What is a “glide” and how is it related to the trajectory length? Have you defined it somewhere earlier? What are your input variables for the model? What’s the reason to believe that even if you have a good predictor for your “glide” it helps to prove the conjecture?

who was that masked (wo)man? now riding off/ disappeared into the sunset? can you not see some flicker of a unintentionally deep socratic/ zen question here? this commenter/ probable-mere-passerby has somewhat accidentally summarized/ cut to some of the core conjecture being explored here over several years…! ❗ 💡 😮

so anyway, jolting me out of the typically nearly solipsistic reverie/ stream-of-consciousness writing of this blog (momentarily!), this proves there is intelligent life/ consciousness out there, and in this case it only took a few years to make some brief, glancing, flittering, incidental contact with it. thx so much, anonymous & cyberspace! am feeling glimmers/ stirrings of enormous gratitude for this brief )( feedback, like “not all is wasted”. on other hand, looking back at those rosy early days/ expectations at this blogs inception, nevertheless in a semi-crushed mood at the moment, am reminded of that old saying by (19th century!) general Von Moltke sometimes quoted in eg warfare or chess strategy, no plan survives contact with the enemy. another one from sometimes-sun-tzu-or-zen-like rumsfield, you go to war with the one you have, not with the one you want, ofc with shades of the lyrics to that old rolling stones song! 😮

⭐ ⭐ ⭐

ok, enough with the melodrama emotions (or those relating to publicity/ community engagement efforts), on to the latest installment. have been banging away on a lot of ideas related to general machine learning approaches on the collatz data from a radial basis function (RBF) angle. am very interested in recursive approaches. recently tried predicting/ fitting residuals of the RBF and didnt really get any results out of it, basically the residuals are entirely noise as far as the RBF is concerned so to speak.

another idea tried is that earlier code was computing a “hidden feature vector” but which was based on “cheating” somewhat by looking at the hidden/ blind data. then tried the idea for the RBF itself to compute the mapping of input data to the computed hidden feature. thought this was a very clever/ promising idea, but “reality intruded” (doncha just luv that expression, maybe a general theme for life etc!) & this also came up emptyhanded because apparently as far as the RBF is concerned, the hidden feature is noise/ unpredictable from the input data… notable/ interesting findings, but still “null results” too much of a hassle to write up in any more detail even though the code is quite involved/ delicate. (but did this morning just think up one more trick up my sleeve to try!)…

so for this RBF its a little disappointing/ frustrating to seem to have essentially no tunable parameters even after some massive effort in this direction, no shapely/ viable/ classic train/ validation/ test curves to stare at whatsoever, just a scattered/ desolate junkyard of laboriously-discarded full-of-many-moving-parts ideas/ “null results” (that word combination nearly an oxymoron!). 😦

nevertheless its been good exercise so far. and another way of looking at this is that maybe “straight” RBF is an inherently very effective machine learning approach that doesnt require much “training”. (another way of looking at training in machine learning is that its to try to summarize/ compress large amounts data, whereas there is essentially no compression in RBF, at least this version which includes every point in the dataset in the model in some sense, and is likely an intrinsic part of the powerful qualities of RBFs.)

◆ Data extract

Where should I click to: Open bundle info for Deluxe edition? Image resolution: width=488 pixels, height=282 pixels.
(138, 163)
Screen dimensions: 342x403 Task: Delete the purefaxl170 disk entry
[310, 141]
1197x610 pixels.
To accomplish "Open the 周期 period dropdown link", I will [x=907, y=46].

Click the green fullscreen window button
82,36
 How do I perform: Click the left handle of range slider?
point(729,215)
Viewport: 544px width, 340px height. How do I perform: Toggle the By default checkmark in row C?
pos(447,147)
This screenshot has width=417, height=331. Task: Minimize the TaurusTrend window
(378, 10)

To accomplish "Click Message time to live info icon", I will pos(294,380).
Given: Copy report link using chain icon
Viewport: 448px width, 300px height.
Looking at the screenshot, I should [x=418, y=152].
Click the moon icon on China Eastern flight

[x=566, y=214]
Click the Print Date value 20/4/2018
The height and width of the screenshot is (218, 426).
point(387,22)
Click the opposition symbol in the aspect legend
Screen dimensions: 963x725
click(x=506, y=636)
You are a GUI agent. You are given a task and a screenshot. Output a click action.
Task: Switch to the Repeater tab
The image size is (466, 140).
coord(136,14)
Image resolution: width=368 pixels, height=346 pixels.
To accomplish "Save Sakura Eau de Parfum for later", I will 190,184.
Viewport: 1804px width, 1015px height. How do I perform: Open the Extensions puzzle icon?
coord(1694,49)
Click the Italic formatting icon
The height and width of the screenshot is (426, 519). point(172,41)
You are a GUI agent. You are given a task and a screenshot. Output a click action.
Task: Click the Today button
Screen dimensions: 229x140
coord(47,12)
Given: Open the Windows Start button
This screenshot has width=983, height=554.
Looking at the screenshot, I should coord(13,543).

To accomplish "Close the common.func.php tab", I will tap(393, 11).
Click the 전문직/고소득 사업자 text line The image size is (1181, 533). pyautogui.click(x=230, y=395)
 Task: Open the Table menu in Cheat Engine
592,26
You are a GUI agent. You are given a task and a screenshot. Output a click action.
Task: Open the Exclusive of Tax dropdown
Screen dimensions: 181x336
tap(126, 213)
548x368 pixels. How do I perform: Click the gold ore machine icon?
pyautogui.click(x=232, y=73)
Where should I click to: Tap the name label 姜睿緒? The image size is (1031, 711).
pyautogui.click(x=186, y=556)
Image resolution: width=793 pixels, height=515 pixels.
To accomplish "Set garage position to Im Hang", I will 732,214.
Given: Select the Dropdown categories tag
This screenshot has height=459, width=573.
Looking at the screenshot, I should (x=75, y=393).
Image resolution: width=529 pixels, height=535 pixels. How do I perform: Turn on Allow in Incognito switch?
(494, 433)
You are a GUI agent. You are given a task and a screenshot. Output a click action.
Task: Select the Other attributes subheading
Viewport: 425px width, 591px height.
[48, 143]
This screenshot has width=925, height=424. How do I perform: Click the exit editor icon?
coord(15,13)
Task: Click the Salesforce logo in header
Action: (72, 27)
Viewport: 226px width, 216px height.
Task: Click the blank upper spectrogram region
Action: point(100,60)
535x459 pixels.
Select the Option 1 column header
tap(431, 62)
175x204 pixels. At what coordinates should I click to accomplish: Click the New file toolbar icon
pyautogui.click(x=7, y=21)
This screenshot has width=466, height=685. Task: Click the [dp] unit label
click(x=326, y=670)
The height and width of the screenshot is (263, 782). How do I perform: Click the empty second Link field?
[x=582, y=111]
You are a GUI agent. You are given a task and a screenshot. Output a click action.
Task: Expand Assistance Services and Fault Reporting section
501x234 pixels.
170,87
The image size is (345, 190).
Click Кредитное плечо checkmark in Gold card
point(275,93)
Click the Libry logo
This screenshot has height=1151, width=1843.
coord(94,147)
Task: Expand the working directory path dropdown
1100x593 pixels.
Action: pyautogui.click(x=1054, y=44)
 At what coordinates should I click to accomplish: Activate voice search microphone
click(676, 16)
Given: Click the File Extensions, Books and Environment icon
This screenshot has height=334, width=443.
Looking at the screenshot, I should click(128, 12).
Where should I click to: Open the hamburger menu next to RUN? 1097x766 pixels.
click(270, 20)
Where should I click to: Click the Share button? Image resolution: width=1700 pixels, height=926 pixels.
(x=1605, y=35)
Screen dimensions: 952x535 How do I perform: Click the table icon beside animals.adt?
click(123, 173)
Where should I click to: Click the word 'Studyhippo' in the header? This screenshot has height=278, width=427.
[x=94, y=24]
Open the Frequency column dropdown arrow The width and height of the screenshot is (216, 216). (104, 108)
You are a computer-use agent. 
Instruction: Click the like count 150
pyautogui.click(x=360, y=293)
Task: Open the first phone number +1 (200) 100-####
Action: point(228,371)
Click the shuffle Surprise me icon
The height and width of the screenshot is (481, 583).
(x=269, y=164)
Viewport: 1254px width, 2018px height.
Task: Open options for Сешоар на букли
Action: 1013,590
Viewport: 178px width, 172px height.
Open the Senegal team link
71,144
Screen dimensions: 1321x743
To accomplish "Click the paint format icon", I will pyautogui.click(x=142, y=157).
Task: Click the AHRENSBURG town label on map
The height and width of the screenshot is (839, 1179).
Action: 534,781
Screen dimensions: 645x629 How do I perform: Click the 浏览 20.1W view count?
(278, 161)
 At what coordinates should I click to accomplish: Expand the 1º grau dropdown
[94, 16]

◆ To do
1. List every question asked in the first paragraph of the Collatz blog excerpt.
2. Write out the Collatz blog excerpt word for word, starting at "ok, enough with" and ending at "so to speak.".
3. Carry the Collatz blog excerpt forward from its last sentence, keeping its tone and subject.
The lines are material apart from the Collatz blog excerpt.

◆ Task-by-task outputs
1.
- What is a “glide” and how is it related to the trajectory length?
- Have you defined it somewhere earlier?
- What are your input variables for the model?
- What’s the reason to believe that even if you have a good predictor for your “glide” it helps to prove the conjecture?

2.
ok, enough with the melodrama emotions (or those relating to publicity/ community engagement efforts), on to the latest installment. have been banging away on a lot of ideas related to general machine learning approaches on the collatz data from a radial basis function (RBF) angle. am very interested in recursive approaches. recently tried predicting/ fitting residuals of the RBF and didnt really get any results out of it, basically the residuals are entirely noise as far as the RBF is concerned so to speak.

3.
so! without further ado, finally to the point! in this post, am starting here by getting/ scaling back to basics and just posting the basic RBF code which is not very complex but has been hammered at for days & has some new/ redeeming features. (and noticing just now after reviewing last post that never really did post that basic core code/ result, because was somewhat prematurely getting carried away/ jumping the gun with all the “bells and whistles” which mostly turned out to be duds…)

1st, here the data generation is decoupled from the curve fit logic in this code. then followed by the basic/ streamlined curve fit code. then theres a graph of the fit of ‘h2’. its noticeably better than linear fitting from prior installments but it has the same general shape, such that lower ‘h2’ values fit “not bad” but higher ones tend to generally have predictions of nearly average values. 2nd graph is the ‘ls’ fit. 3rd plot is the error in ‘ls’ fit.

data.rb

fit20b.rb

fit20b

fit20bx

fit20by

⭐ ⭐ ⭐

(2/11) 💡 ❗ highlights! some )( evidence for non-total personal isolation/ reclusiveness… social media aka cyberfriendsheather with her upcoming physics guest speaker session & DS mention collatz in physics meta. freudian slip? 🙂 😛

Careful with the Collatz conjecture. I can drive you mad.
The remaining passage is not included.